Pete, >Scumbria is not wrong.

Well then this guy is wrong:

Jeff Austin, Intel's IA-32 architect launch manager, said the Pentium 4's 20-stage pipeline suffers no penalty for pre-fetch misprediction because of its use of the NetBurst technology.

However, Jeff Austin has the luxury of going out to the lab and checking performance his engineers are seeing on real hardware. You guys are merely speculating.

============================================================
Intel Offers Details Behind Pentium 4's Speed
THURSDAY, AUGUST 24, 2000 11:30 AM
- TechWeb

Aug 24, 2000 (Tech Web - CMP via COMTEX) -- SAN JOSE, Calif. -- Countering claims made recently by an industry microprocessor research firm, Intel Corp. said the upcoming Pentium 4 has no deep pipeline performance penalty.

Intel (stock:INTC) executives at this week's Intel Developers Forum detailed the Pentium 4's NetBurst technology, which they said significantly increases performance over other processors, while nearly doubling the number of processor pipeline stages.

Jeff Austin, Intel's IA-32 architect launch manager, said the Pentium 4's 20-stage pipeline suffers no penalty for pre-fetch misprediction because of its use of the NetBurst technology.

Misprediction, which sounds like an arcane technical question, is a key performance factor. To increase the speed of operations and data rates, modern processors literally guess in advance what data will be needed.

━━━━━━

### Exercise brief
Reproduce word for word the passage of the Pentium 4 post above, starting at "Aug 24, 2000" and ending at "pipeline performance penalty.".

### Data listing
━━━━━━

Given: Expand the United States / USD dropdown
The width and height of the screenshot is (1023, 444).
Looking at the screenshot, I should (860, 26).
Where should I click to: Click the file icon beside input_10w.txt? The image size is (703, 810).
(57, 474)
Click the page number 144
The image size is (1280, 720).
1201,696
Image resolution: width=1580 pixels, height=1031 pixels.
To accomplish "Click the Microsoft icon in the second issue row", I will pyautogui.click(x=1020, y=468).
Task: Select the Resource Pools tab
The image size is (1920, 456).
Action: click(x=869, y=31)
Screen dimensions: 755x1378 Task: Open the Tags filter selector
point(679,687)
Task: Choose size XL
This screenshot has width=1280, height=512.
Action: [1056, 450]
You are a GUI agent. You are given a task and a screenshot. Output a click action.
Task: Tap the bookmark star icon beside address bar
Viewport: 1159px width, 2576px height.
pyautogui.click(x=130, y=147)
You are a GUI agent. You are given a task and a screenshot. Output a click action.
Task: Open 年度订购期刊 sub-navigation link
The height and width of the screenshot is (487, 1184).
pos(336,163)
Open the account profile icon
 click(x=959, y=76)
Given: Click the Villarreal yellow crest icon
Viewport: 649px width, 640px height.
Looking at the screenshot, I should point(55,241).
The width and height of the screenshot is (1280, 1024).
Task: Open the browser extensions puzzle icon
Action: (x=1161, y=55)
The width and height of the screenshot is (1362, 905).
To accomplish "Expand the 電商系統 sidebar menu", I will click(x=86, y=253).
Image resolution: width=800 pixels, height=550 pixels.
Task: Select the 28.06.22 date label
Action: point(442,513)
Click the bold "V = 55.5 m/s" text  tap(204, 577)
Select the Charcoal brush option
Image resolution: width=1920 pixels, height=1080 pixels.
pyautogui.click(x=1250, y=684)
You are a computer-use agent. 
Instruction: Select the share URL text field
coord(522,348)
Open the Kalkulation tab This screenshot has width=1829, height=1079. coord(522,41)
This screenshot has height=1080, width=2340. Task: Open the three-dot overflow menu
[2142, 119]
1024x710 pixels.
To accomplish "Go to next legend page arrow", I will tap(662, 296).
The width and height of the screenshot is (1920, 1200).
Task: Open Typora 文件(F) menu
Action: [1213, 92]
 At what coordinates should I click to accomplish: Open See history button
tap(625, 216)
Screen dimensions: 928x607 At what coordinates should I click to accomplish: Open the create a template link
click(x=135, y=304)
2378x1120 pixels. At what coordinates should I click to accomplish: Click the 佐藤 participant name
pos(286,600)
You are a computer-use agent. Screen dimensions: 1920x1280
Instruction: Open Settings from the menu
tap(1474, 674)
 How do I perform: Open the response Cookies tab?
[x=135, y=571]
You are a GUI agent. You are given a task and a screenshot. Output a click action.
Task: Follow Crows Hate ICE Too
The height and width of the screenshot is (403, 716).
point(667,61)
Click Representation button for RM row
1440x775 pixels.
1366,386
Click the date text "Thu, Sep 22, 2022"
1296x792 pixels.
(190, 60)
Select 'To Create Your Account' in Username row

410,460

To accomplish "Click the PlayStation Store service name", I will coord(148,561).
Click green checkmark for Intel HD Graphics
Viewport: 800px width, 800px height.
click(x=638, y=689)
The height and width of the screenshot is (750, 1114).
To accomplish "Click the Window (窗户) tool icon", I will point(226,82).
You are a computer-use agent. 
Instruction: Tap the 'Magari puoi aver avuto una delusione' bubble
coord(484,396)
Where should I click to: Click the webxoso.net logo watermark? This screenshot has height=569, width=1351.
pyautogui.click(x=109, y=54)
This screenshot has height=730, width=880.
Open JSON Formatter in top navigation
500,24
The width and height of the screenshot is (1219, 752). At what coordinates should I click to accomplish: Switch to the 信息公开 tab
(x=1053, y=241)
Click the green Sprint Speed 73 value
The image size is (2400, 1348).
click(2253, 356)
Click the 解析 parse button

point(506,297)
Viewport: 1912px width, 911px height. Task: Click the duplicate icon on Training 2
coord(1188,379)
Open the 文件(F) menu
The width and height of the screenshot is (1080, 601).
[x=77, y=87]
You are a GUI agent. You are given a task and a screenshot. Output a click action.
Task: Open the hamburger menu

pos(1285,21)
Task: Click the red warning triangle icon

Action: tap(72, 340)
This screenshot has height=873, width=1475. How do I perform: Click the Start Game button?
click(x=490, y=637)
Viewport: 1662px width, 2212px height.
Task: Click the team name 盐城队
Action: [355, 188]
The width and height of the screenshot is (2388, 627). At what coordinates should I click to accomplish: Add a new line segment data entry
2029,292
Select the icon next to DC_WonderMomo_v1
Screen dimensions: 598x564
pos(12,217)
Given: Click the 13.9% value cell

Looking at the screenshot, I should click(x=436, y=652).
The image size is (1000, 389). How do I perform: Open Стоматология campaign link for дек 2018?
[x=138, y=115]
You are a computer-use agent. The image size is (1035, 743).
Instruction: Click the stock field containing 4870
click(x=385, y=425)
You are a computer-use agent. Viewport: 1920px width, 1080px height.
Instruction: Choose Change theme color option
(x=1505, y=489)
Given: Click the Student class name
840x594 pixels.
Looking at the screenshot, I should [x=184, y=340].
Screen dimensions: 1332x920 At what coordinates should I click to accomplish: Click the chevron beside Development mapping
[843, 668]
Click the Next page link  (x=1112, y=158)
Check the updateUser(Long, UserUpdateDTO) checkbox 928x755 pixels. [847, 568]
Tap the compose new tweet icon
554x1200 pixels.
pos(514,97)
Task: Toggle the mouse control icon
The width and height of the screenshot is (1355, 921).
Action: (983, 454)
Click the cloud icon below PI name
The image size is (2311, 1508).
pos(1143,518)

━━━━━━

### The completed task
Aug 24, 2000 (Tech Web - CMP via COMTEX) -- SAN JOSE, Calif. -- Countering claims made recently by an industry microprocessor research firm, Intel Corp. said the upcoming Pentium 4 has no deep pipeline performance penalty.